Pour analyser l’impact des idéologies extrémistes, la question serait donc de savoir si une meilleure gestion de la crise aurait permis d’éviter le pire ou bien si la violence terroriste était inéluctable : programmée, en quelque sorte, par le fanatisme religieux.
D’après le récit d’Abu Yusuf Al-Barnawi, la militarisation de Boko Haram a en fait été progressive, à mesure que la secte prenait de l’ampleur et poussait les autorités à prendre des mesures coercitives pour en limiter l’influence. Parmi les différents comités dont l’organisation s’est dotée, le militaire a été le dernier à être mis en place, en l’occurrence pour protéger les émirs du groupe et former leur garde rapprochée. Si l’on en croit Abu Yusuf Al-Barnawi, les fidèles de la secte à Maiduguri avaient déjà réussi à se procurer des kalachnikovs et des explosifs lorsque la crise a éclaté en 2009.

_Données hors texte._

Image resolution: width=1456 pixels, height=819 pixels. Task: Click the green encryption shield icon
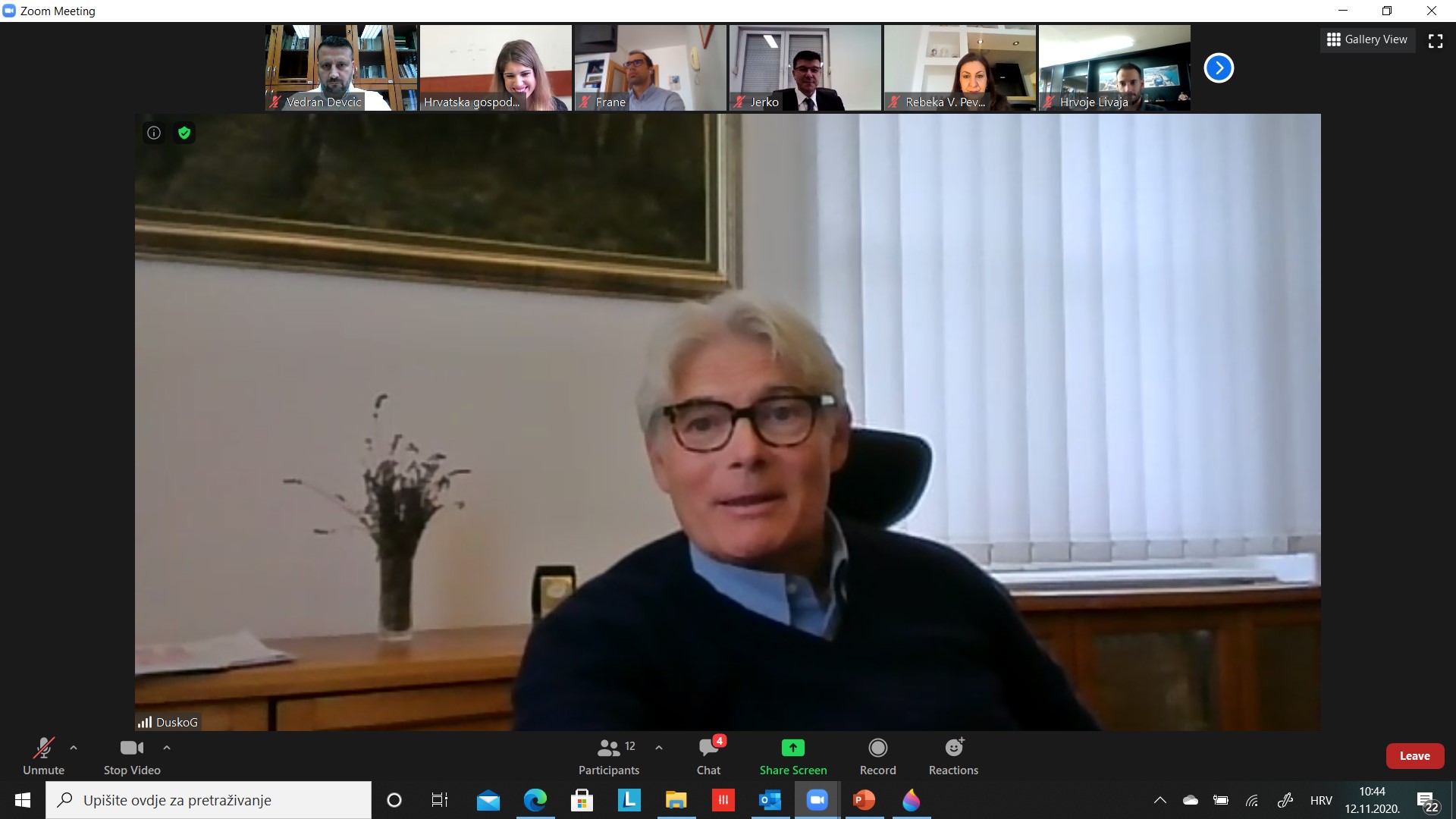184,133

Dans les États voisins du Bauchi et du Yobe, en revanche, ils n’avaient pas d’armes et ils sont partis au combat en bravant la mort avec de simples bâtons pour aller piller les arsenaux des commissariats de police de la ville de Potiskum. Pour justifier l’option de la lutte armée, l’État islamique a aussi cherché à mettre en évidence la persécution que, de manière plus générale, les croyants auraient subie à l’échelle du Nigeria tout entier. Dans son hagiographie de Boko Haram, Daech a notamment rappelé le tragique épisode des massacres de Zango Kataf dans l’État de Kaduna en 1992, lorsque des musulmans pourchassés par des chrétiens tentèrent en vain de trouver refuge dans des casernes militaires et des commissariats de police où ils furent livrés à leurs assaillants.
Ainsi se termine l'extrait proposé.